Senators Carper, Johnson Highlight Critical Update to Key Federal Cybersecurity Guidance

WASHINGTON – Today, U.S. Senators Tom Carper (D-Del.) and Ron Johnson (R-Wis.), Ranking Member and Chairman of the Senate Homeland Security and Governmental Affairs Committee, highlighted the Office of Management and Budget’s (OMB) release of updated revisions to Circular A-130, which establishes OMB’s official policy and guidance on information technology management and cybersecurity for federal agencies.

In April, Senators Carper and Johnson sent a letter to Director of the Office of Management and Budget Shaun Donovan requesting an update on efforts to complete revised guidance for Circular A-130, which has not been updated since 2000. Updates to Appendix III of Circular A-130 were required by the Federal Information Security Modernization Act (FISMA) of 2014, originally sponsored by Senator Carper and former Senator Tom Coburn (R-Okla.), to better secure cyber networks across the federal government.

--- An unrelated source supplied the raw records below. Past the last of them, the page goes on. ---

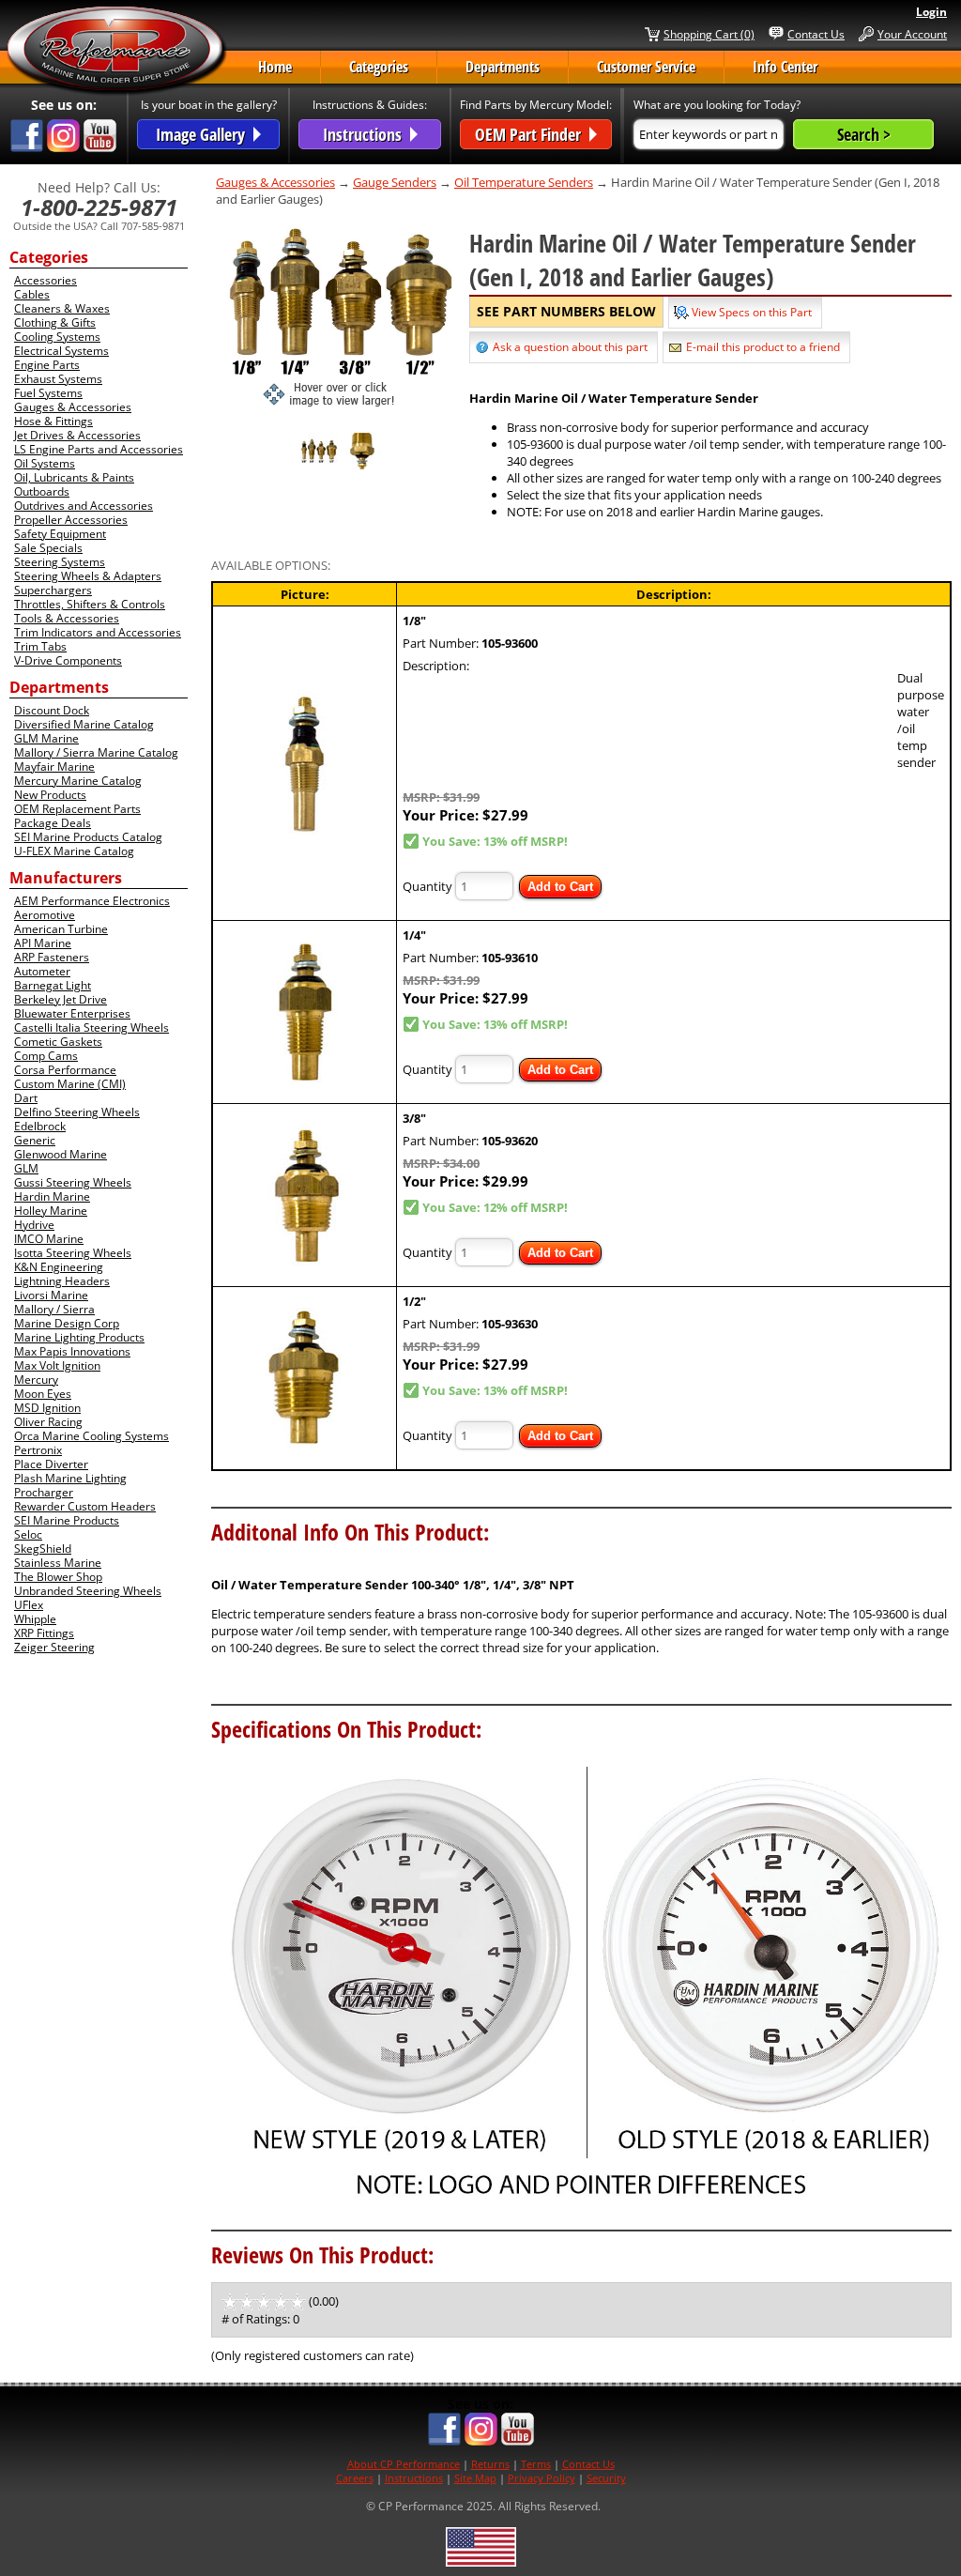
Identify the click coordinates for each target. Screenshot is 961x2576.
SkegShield (42, 1548)
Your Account (912, 33)
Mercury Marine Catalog (78, 781)
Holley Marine (50, 1211)
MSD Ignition (47, 1408)
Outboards (41, 491)
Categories (378, 66)
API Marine (42, 943)
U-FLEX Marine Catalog (74, 851)
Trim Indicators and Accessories (97, 632)
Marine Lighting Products (79, 1337)
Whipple (35, 1619)
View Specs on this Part (752, 312)
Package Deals (52, 823)
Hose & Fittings (53, 421)
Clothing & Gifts (55, 322)
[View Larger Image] (340, 315)
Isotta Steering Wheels (72, 1253)
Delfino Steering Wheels (77, 1112)
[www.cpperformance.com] (116, 51)
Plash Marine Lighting (70, 1478)
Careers (355, 2478)
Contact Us (816, 33)
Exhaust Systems (58, 379)
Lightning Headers (62, 1281)
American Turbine (61, 929)
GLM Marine (46, 738)
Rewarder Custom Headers (85, 1506)
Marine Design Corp (66, 1323)
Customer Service (646, 66)
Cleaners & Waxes (62, 308)
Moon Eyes (42, 1394)
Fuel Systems (48, 393)
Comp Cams (46, 1056)
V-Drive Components (68, 660)
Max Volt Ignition (57, 1365)
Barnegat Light (52, 985)
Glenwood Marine (60, 1154)
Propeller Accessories (71, 520)
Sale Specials (48, 548)
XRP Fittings (44, 1633)
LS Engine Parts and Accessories (98, 449)
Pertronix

“As the threats we face in cyberspace continue to evolve and grow every day, we must remain vigilant in efforts to insulate our networks and stay one step ahead of those wishing to do us harm,” said Ranking Member Carper. “I am pleased that OMB has released updated guidance for federal agencies that better reflects the evolving threats we face today. It is now up to federal agencies to implement this guidance as quickly as possible and ensure their systems are up-to-date. There is still much work to be done to fully implement FISMA and better secure our cyber networks. I look forward to continuing to work with Chairman Johnson, my colleagues in Congress and federal agencies in doing all we can to modernize our information technology systems and cybersecurity processes.”

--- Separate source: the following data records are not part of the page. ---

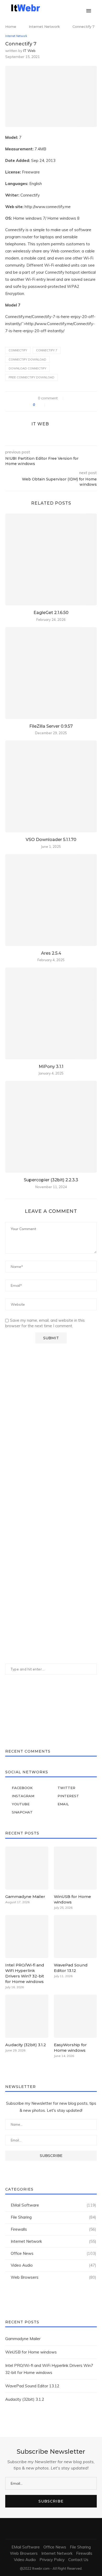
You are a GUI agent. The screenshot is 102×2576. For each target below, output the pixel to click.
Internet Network (44, 26)
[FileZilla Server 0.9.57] (51, 673)
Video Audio (53, 2265)
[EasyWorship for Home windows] (75, 2016)
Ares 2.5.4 (51, 953)
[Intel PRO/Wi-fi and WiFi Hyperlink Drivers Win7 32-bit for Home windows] (26, 1936)
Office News (53, 2253)
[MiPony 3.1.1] (51, 1013)
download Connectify (27, 368)
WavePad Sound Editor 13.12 (71, 1968)
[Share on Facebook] (51, 405)
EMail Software (53, 2205)
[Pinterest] (70, 7)
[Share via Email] (67, 405)
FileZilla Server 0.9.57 (51, 726)
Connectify (18, 350)
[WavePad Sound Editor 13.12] (75, 1936)
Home (10, 26)
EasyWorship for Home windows (70, 2047)
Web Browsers (53, 2277)
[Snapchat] (81, 7)
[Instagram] (64, 7)
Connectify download (27, 359)
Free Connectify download (31, 377)
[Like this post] (41, 405)
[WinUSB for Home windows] (75, 1868)
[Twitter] (59, 7)
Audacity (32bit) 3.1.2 (25, 2044)
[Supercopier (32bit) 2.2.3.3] (51, 1127)
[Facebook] (53, 7)
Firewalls (53, 2229)
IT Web (29, 50)
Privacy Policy (52, 2559)
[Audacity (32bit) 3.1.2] (26, 2016)
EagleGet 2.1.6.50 (51, 612)
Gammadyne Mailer (25, 1896)
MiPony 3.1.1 (51, 1066)
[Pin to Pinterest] (62, 405)
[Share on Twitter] (56, 405)
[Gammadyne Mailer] (26, 1868)
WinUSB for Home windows (72, 1899)
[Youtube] (75, 7)
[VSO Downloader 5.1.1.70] (51, 786)
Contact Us (78, 2559)
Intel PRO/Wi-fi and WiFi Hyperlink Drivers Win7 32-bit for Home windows (24, 1973)
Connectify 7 (46, 350)
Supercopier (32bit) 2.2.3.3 (51, 1179)
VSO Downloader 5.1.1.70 (51, 839)
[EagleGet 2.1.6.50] (51, 559)
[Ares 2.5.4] (51, 900)
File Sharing (53, 2217)
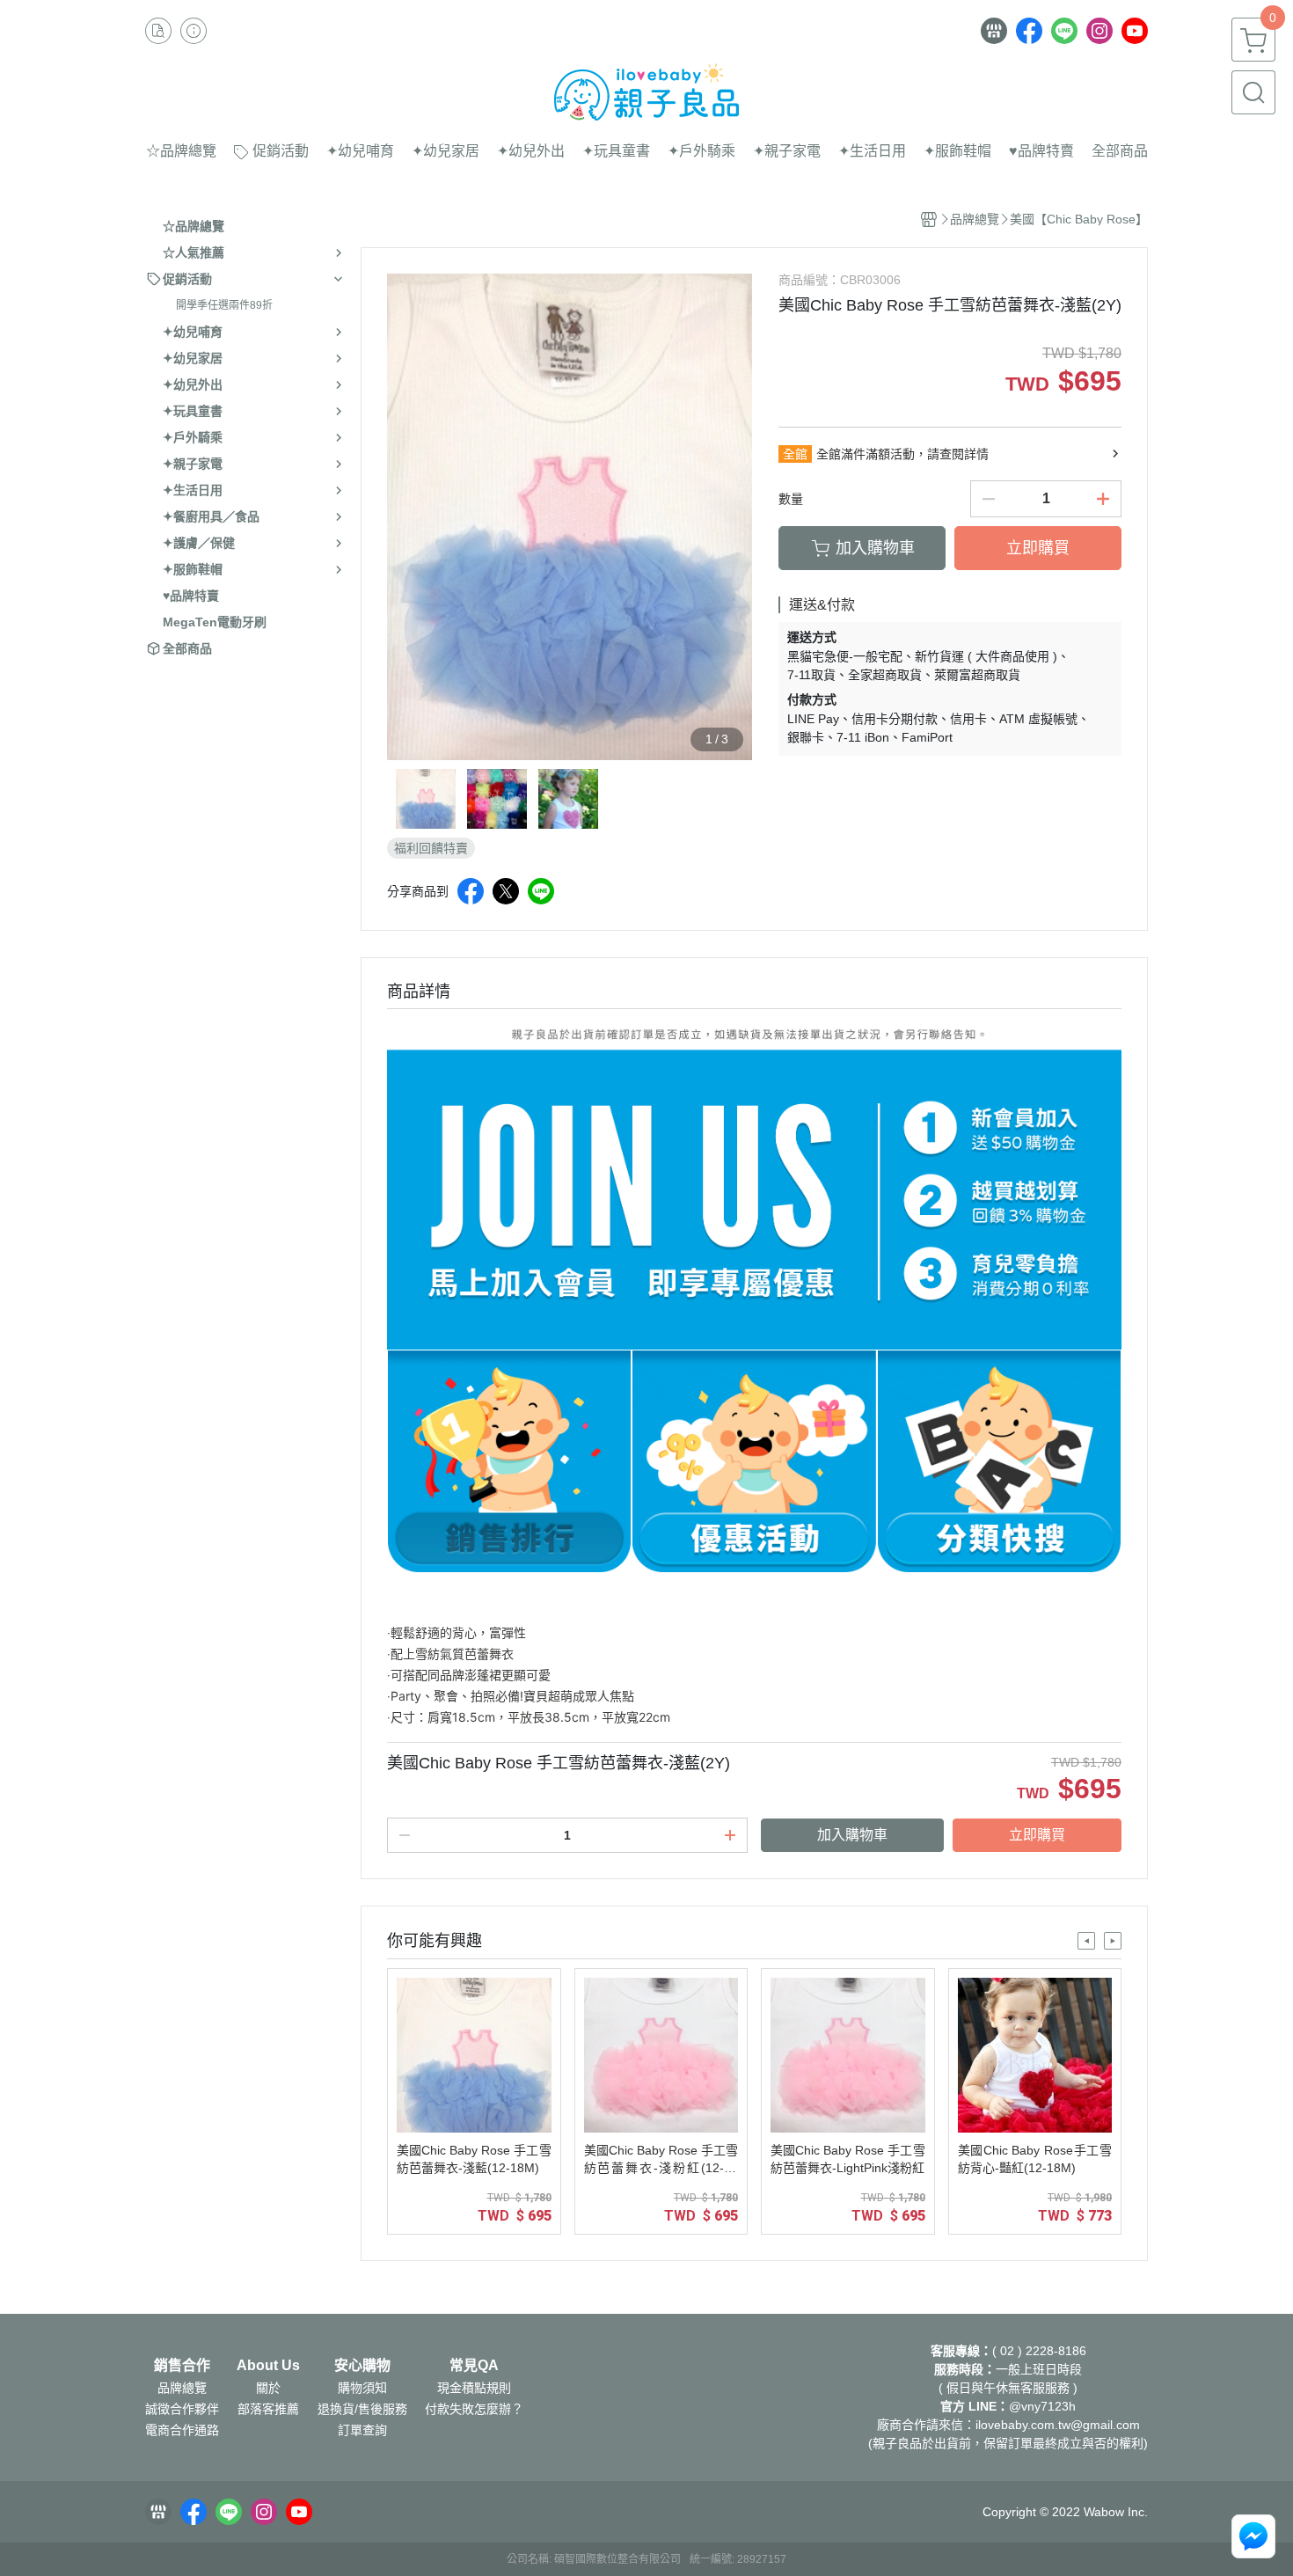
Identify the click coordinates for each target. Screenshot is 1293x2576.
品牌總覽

“As chairman, I have focused on improving the federal government’s cybersecurity, sponsoring bipartisan legislation to strengthen cybersecurity coordination and practices among federal agencies,” said Chairman Johnson. “I am pleased that the administration has answered our call to update its information security policy guidance for federal agencies. As our nation confronts growing cybersecurity threats, it is important that the federal government take necessary steps to secure Americans’ information.”